Economists working on rent control are forced to adopt an attitude of weary resignation. The studies on it are so universally negative, the lamentable results so consistent, that reiterating them can feel both necessary and tiresome.
Yet rent control endures. The presidential campaigns of Joe Biden and then Kamala Harris both advocated it, and now Zohran Mamdani has made freezing rents a centerpiece of his New York City mayoral campaign. Rent control remains the great rejoinder to all of those who cherish the belief that evidence and experience can sway policy. The question is why rent control remains so popular despite its profoundly negative effects. The reason lies in the strange aspects of housing that make it different from every other good in America.
Some argue that low prices are always popular, but even radical politicians in America don’t advocate for price controls on sofas or cars. Mamdani bemoaned high food prices in addition to high rents, but he did not propose price limits on halal cart meals. Politicians treat housing differently.
One reason rent control seems attractive to politicians is that housing is big and immobile. If price controls are imposed on pita, a pita black market can open up or pita manufacturers can ship their wares elsewhere. It’s not easy either to hide a house or ship it to more appealing business climes.

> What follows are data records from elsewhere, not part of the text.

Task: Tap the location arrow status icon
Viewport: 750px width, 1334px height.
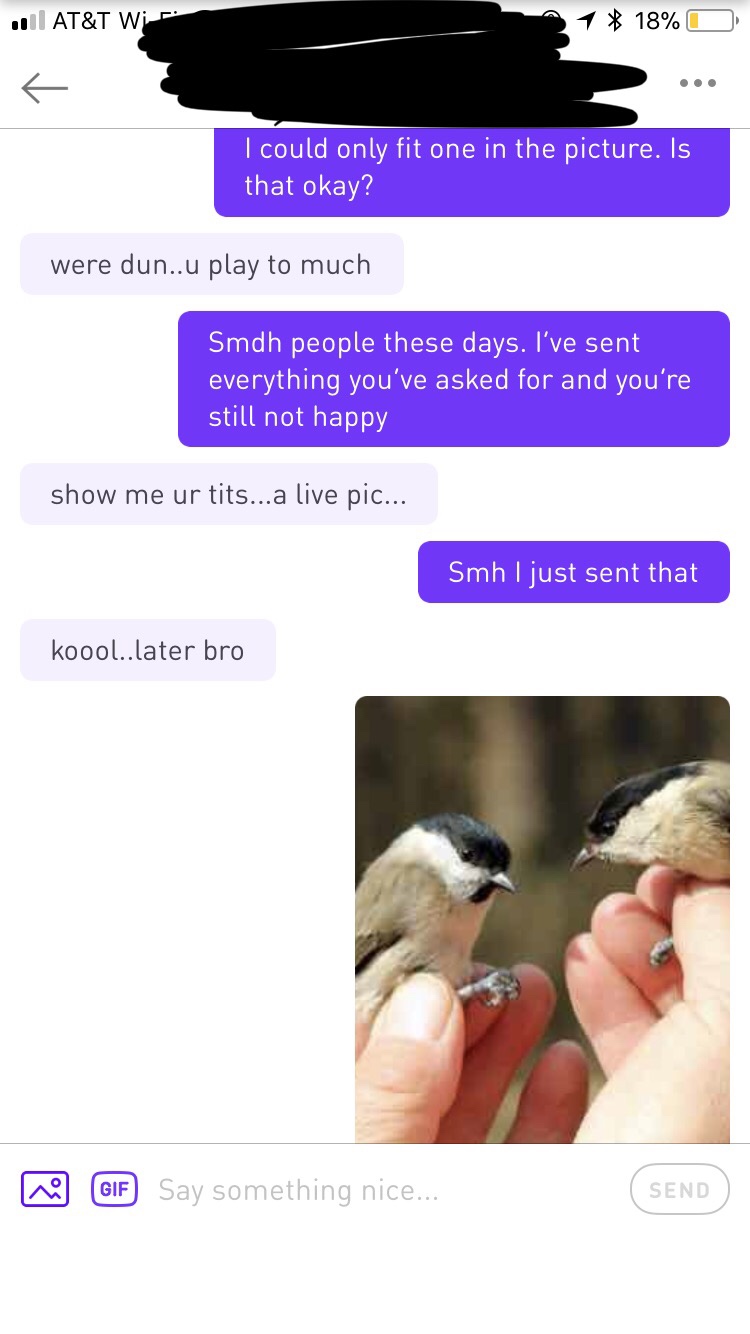Action: [x=587, y=20]
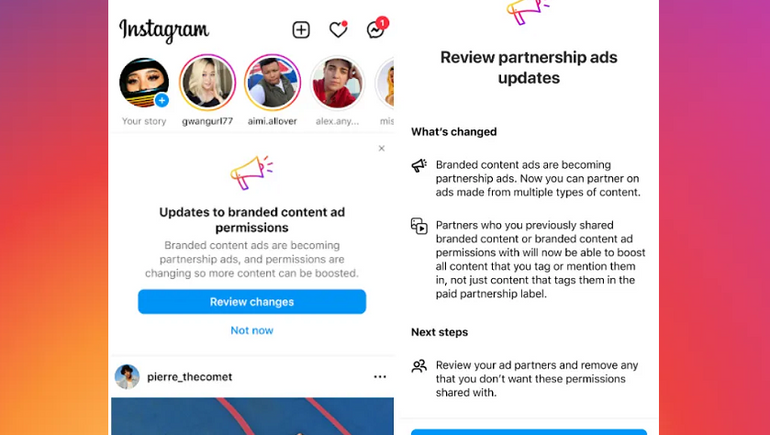Click the megaphone icon beside Branded content ads
770x435 pixels.
coord(419,165)
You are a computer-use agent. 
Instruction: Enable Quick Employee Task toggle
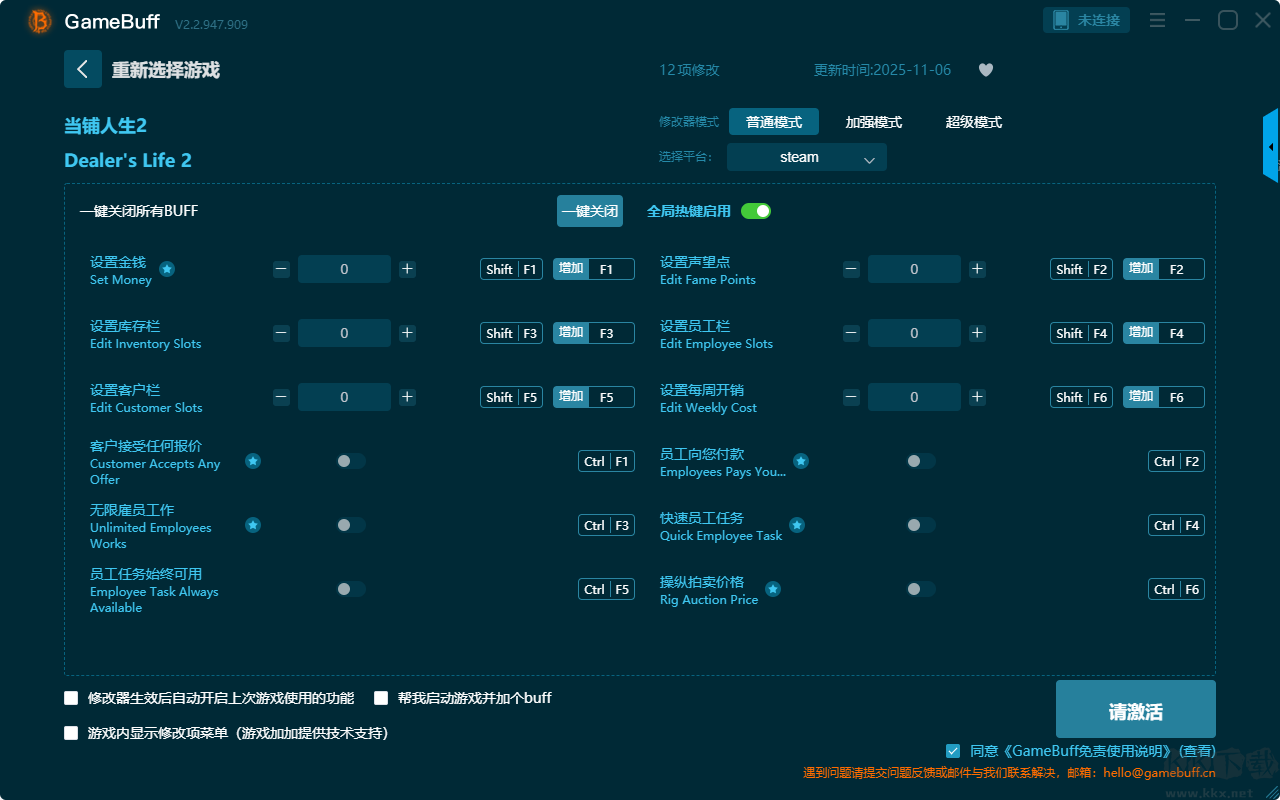point(920,525)
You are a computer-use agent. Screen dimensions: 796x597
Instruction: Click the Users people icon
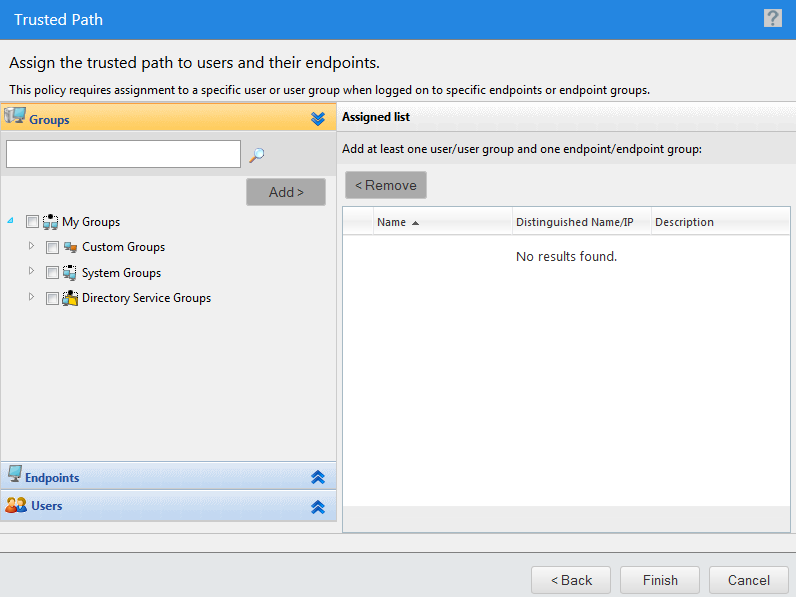point(16,505)
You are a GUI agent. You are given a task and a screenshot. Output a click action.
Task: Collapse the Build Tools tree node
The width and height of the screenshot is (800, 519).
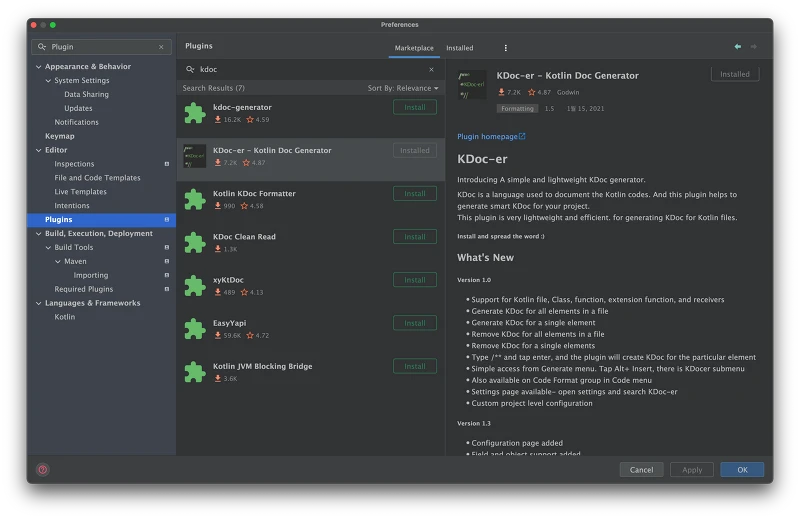(x=48, y=248)
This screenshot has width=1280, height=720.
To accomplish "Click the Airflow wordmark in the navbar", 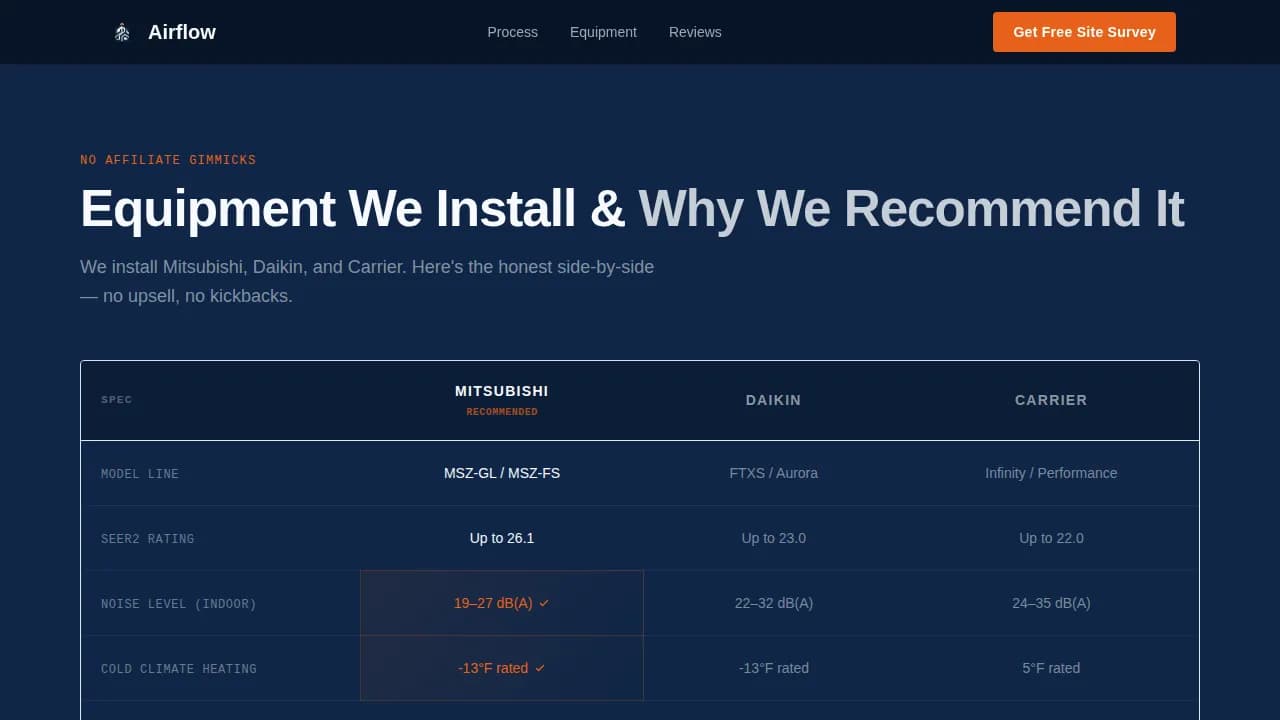I will pyautogui.click(x=181, y=31).
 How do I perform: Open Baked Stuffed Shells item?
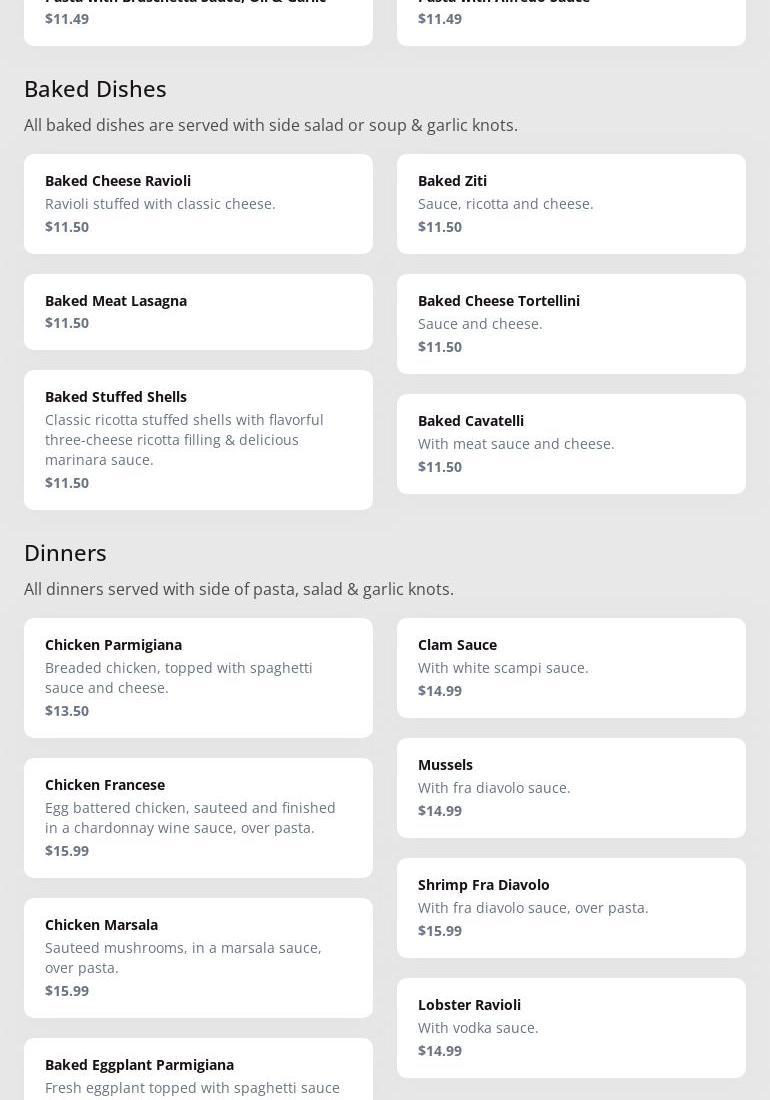[198, 439]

But rental housing is less immobile than many rent-control advocates think. For one, the owner of a house or an apartment does not have to rent it out. During World War II, the American homeownership rate rose a shocking 10 percentage points, accounting for about half of the increase in homeownership in the entire twentieth century. According to one research paper, a major explanation of that shift is that rent control during the war forced landlords to transfer their units to buyers. Similarly, when San Francisco expanded rent control to some small houses and multifamily units in 1994, researchers found a 25-point reduction in renters living in them. Time and again, the reduction in the number of apartments made rents in the nonregulated units go up.